[Extracted records]
• • •
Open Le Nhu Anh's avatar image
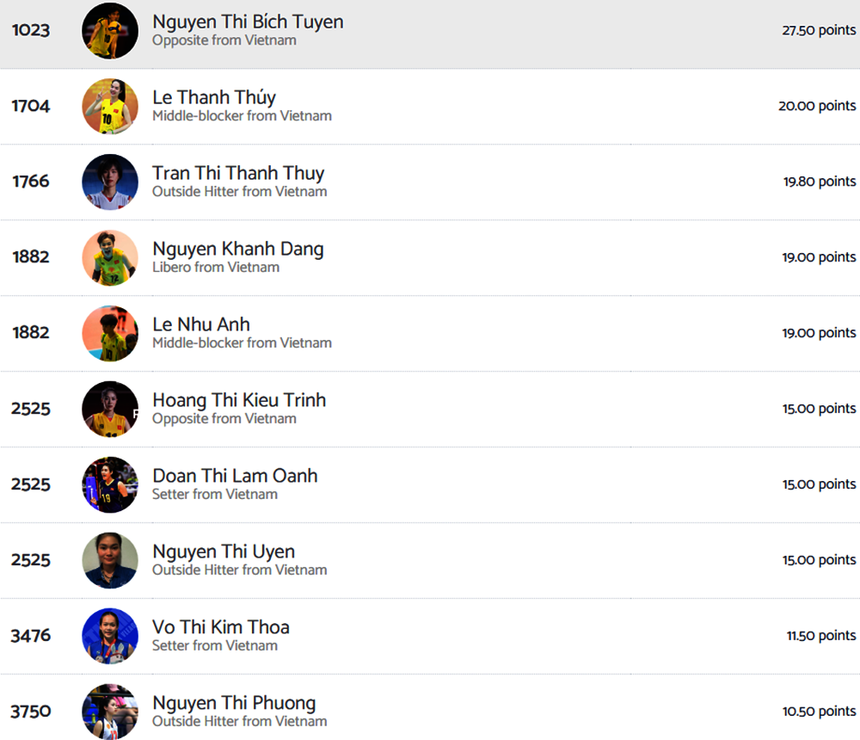Screen dimensions: 860x740 click(110, 333)
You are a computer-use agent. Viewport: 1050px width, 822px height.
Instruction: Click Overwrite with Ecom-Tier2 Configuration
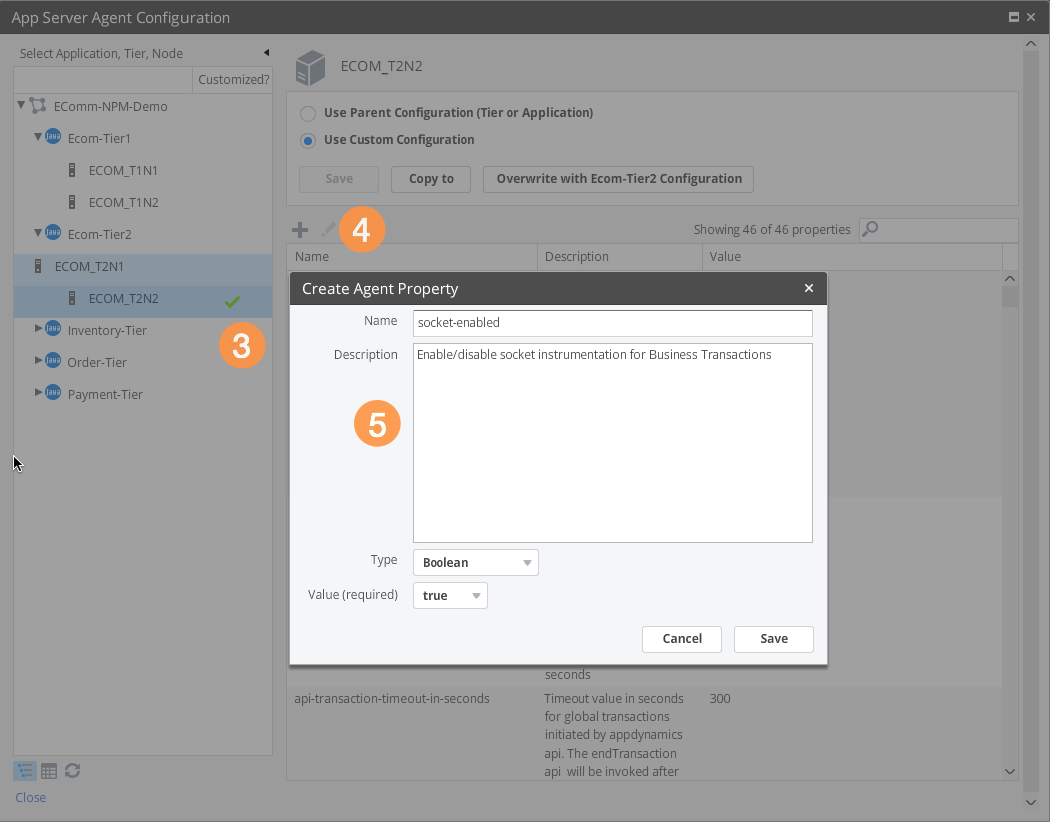(618, 179)
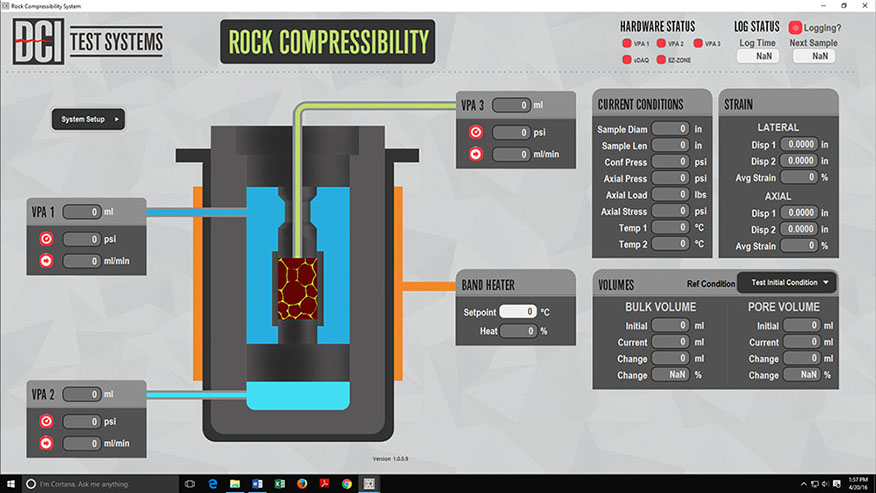This screenshot has width=876, height=493.
Task: Open Excel from the taskbar
Action: tap(280, 483)
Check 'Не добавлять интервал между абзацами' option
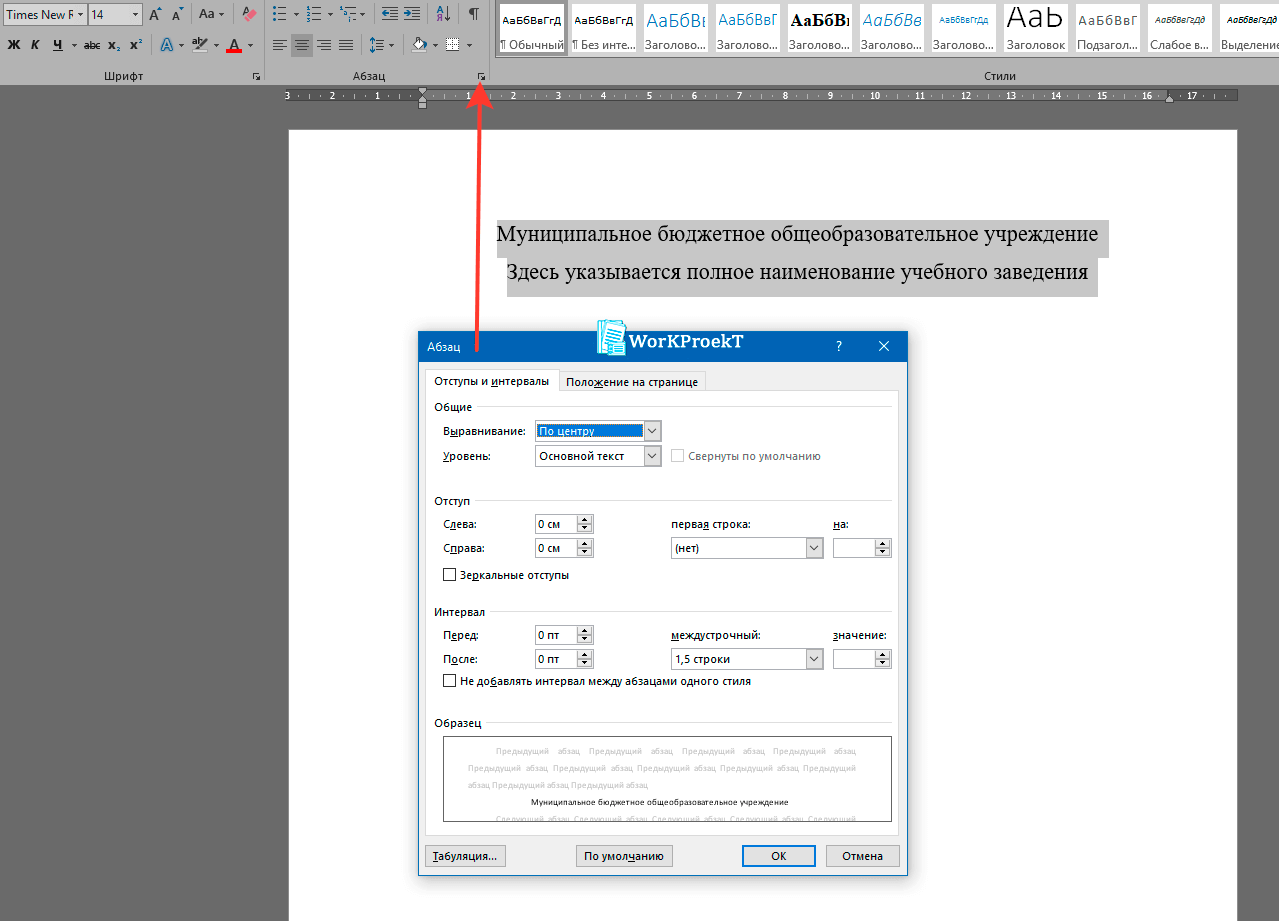 (450, 681)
• • •
DESCRIPTION OF THE TASK
Print every line of the entries above without any change, omitting the pictures.

OUTPUT
Open Le Nhu Anh's avatar image
Screen dimensions: 860x740 click(110, 333)
You are a computer-use agent. Viewport: 1050px width, 822px height.
Instruction: Click Overwrite with Ecom-Tier2 Configuration
(618, 179)
This screenshot has width=876, height=493.
Task: Open Excel from the taskbar
Action: tap(280, 483)
Check 'Не добавлять интервал между абзацами' option
 (450, 681)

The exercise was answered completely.